Rostiges Wrack der M/S Sudurland in Djupavik Island
Draussen am ehemaligen Anleger rostet die 1919 in Dänemark gekaufte M/S Sudurland charmant vor sich hin. Das Schiff wurde für die Unterbringung von Fabrik Arbeiterinnen verwendet.
Drei lila Flaggen wehen im Wind im Reykjarfjördur Fjord Island
Farbenfrohes in den Westfjorden, ein weiteres Kunstprojekt im Reykjarfjördur
Grosses verrostetes Zahnrad im grünen Gras vor Bergen in Island
Rund um das Hotel herum liegen Teile der Fabrik herum, die noch nicht geborgen wurden. Ausgeschlachtet oder ehemalige Ersatzteile ?
Panorama der Westfjorde Island mit weiter Ebene, Fjord und Wolken die sich um hohe Berge kringeln
Landschaftlich haben mir die Westfjorde unheimlich gut gefallen. Dieses Bild einer weit einsehbaren Fjord Ebene mit Wolken, die sich als Band um die hoch aufragenden Berge legen ist typisch für diesen Teil Islands.

Nur wenige Menschen sind in den Westfjorden zuhause. Ein paar Kilometer von Djupavik entfernt beginnt das nur für Wanderer zugängliche Naturschutzgebiet. Vor allem Fischer wohnen in den Westfjorden oder Isländer, die hier ein Wochenendhaus haben.

Steine mit orangenem Moos am Meer
Insgesamt ist es in den Westfjorden sehr einsam.

Etwa 35 Kilometer weiter nördlich gibt es jedoch ein weiteres Highlight: Krossnesslaug. Das ist ein direkt am Meer gelegenes Schwimmbecken mit Hotpot – und eine der abgelegensten Badestellen überhaupt in Island.

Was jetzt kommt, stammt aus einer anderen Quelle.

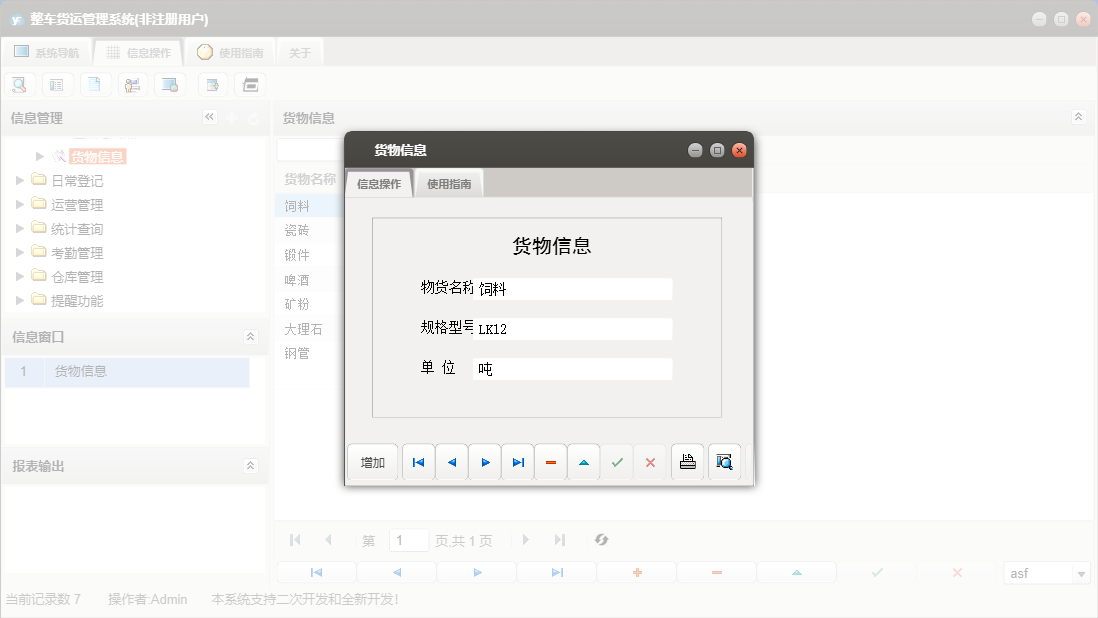The height and width of the screenshot is (618, 1098).
Task: Click the preview search icon in the dialog
Action: (x=723, y=461)
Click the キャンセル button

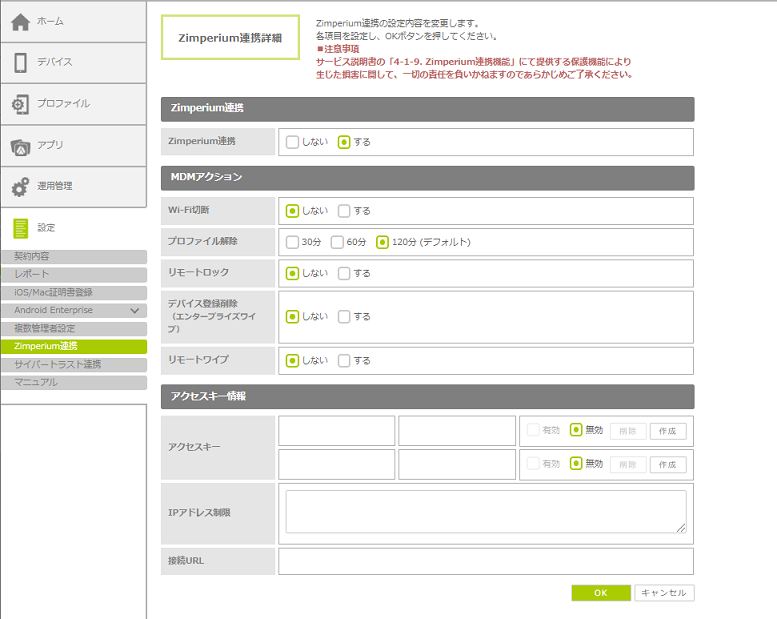[664, 593]
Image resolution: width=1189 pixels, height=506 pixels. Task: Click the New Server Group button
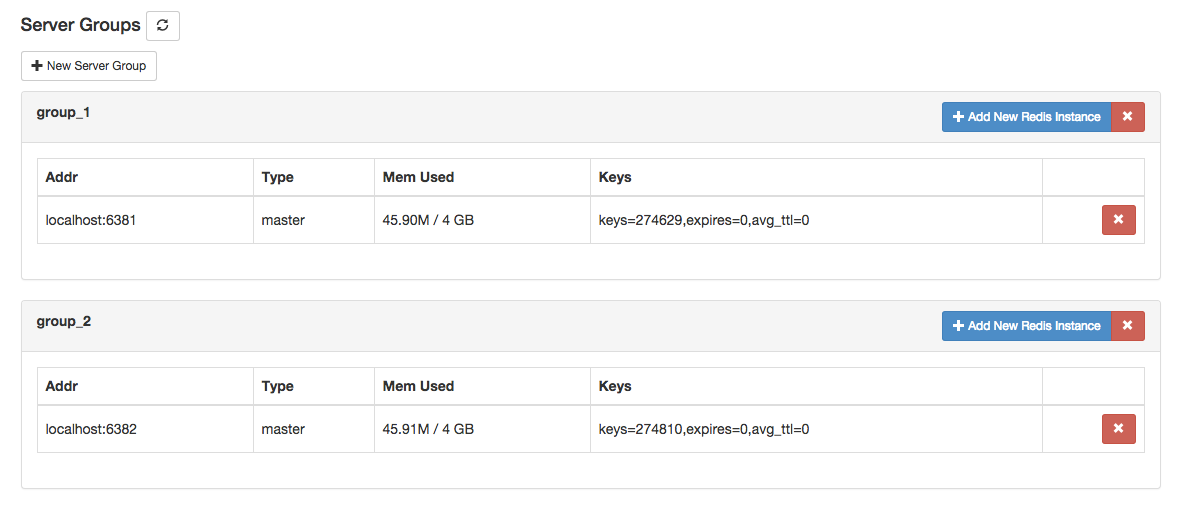click(89, 66)
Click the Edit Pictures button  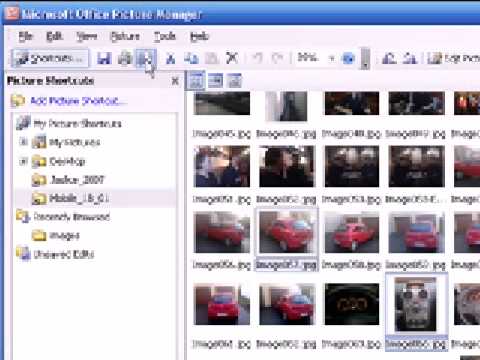tap(454, 59)
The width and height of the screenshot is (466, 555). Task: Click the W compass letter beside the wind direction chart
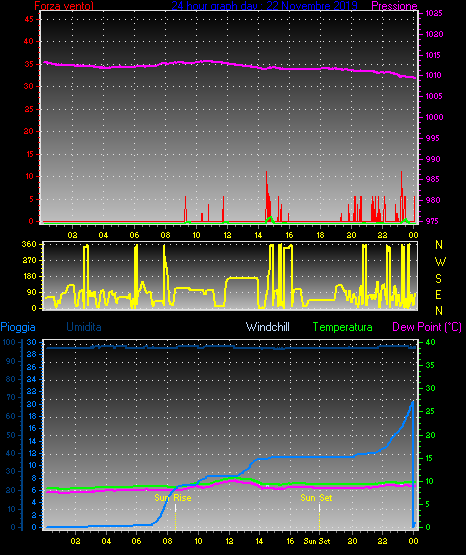tap(440, 262)
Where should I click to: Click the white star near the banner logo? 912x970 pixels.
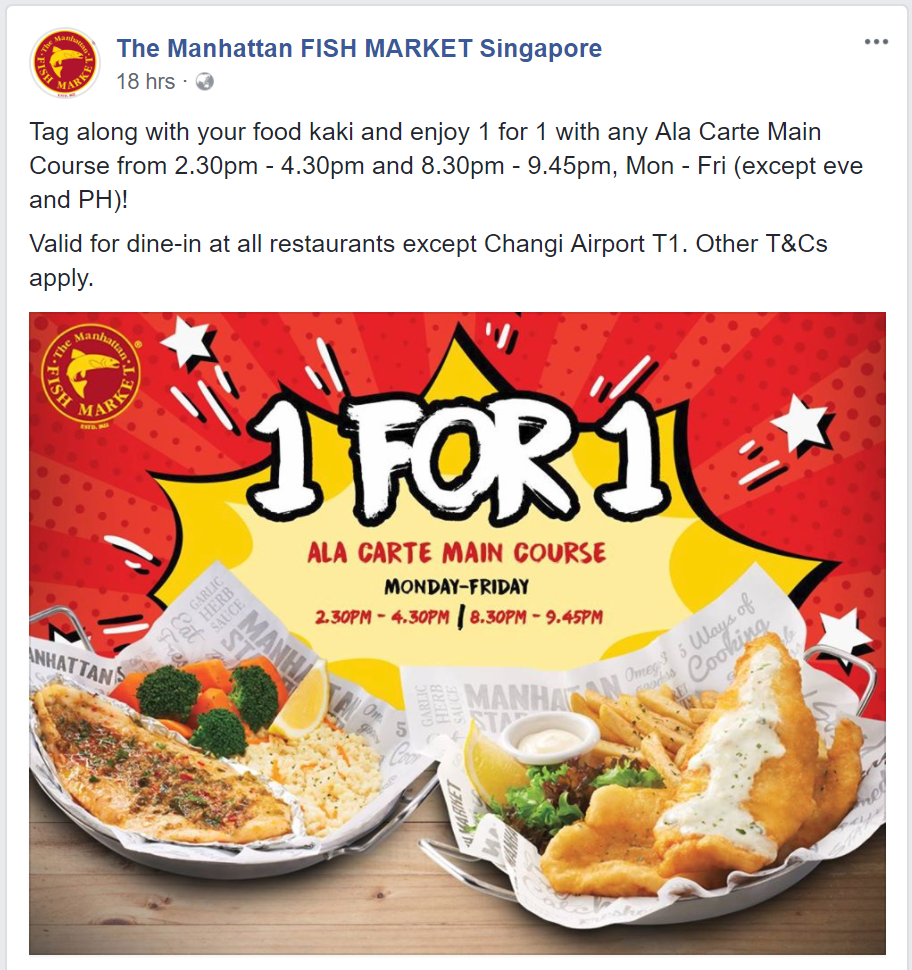pos(187,341)
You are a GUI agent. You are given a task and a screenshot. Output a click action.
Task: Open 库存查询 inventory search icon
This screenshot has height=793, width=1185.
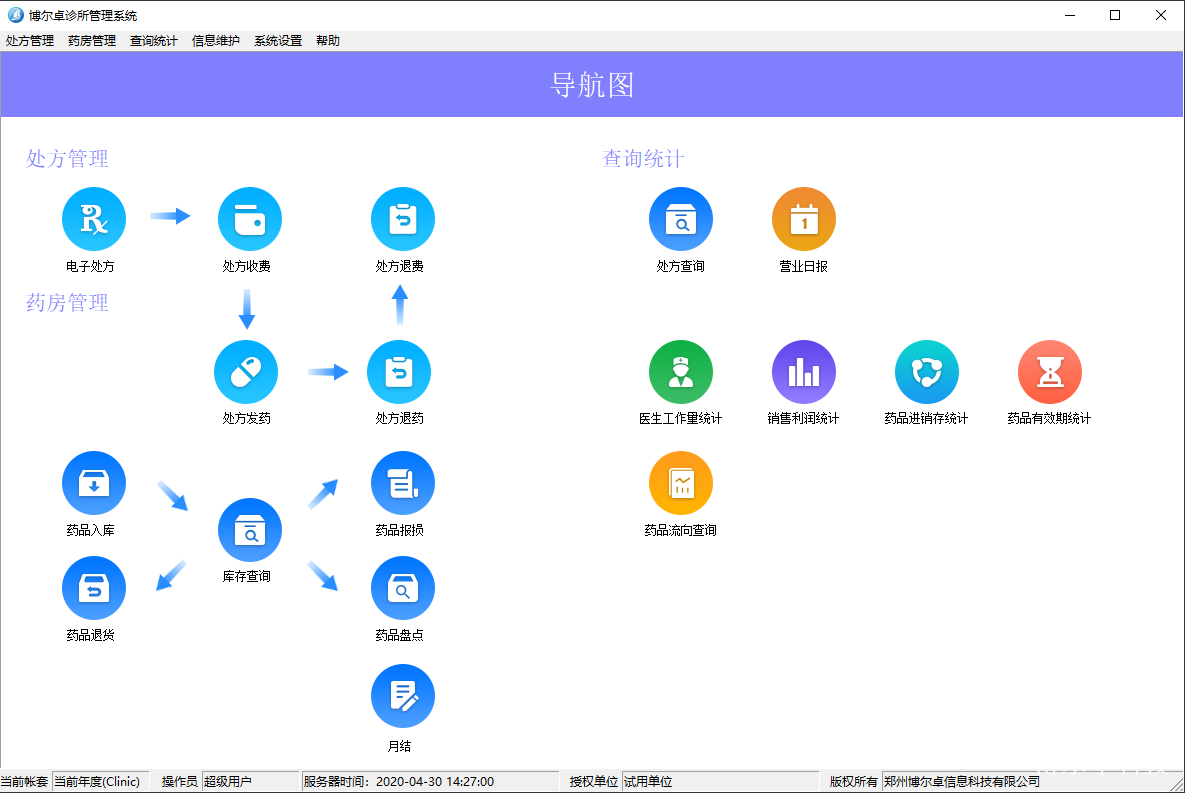click(250, 530)
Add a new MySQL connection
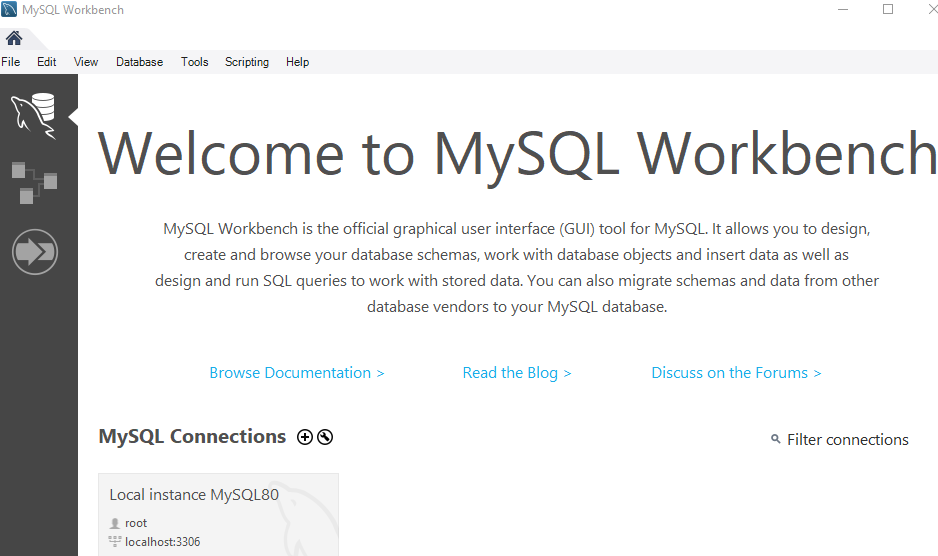 point(306,437)
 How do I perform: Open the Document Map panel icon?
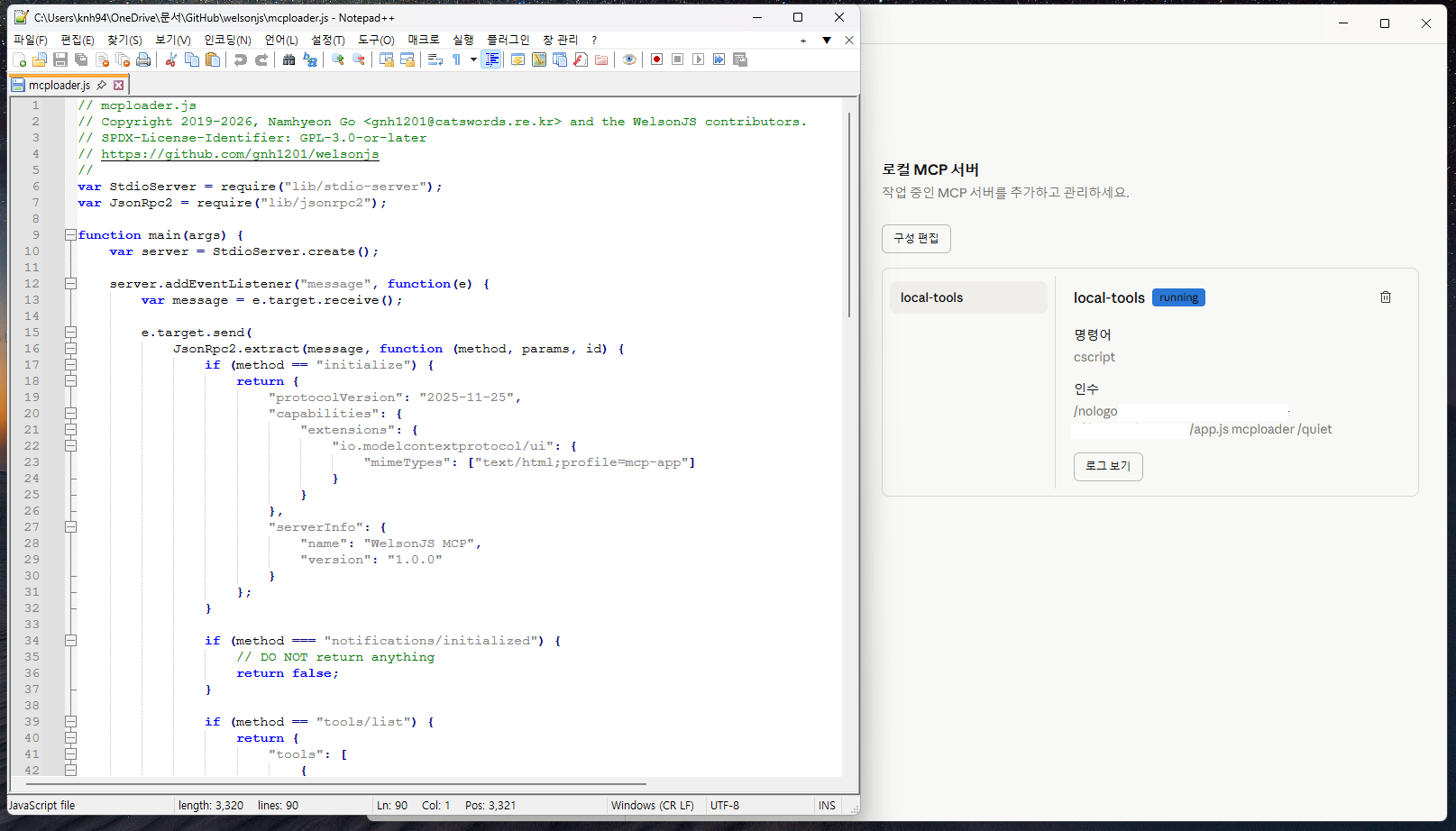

Falls Du mehr über die Badestellen mitten in der Natur wissen willst: meine persönlich recherchierte Liste mit 45 Badestellen im Norden Islands

Weisse Tasse mit der Aufschrift keep kalm and remember Djupavic

Auf der Webseite vom Hotel ist eine Galerie mit sehr vielen Bildern aus den 1930er Jahren: www.djupavik.is/en/gamli-timinn-myndir

2 Kommentare

  1. Moin,
    Der Benz hat einen Fieberthermometer- Tacho. Nen Walzentacho hatte z. B. der Citroen CX ab 1974 bis etwa 1985.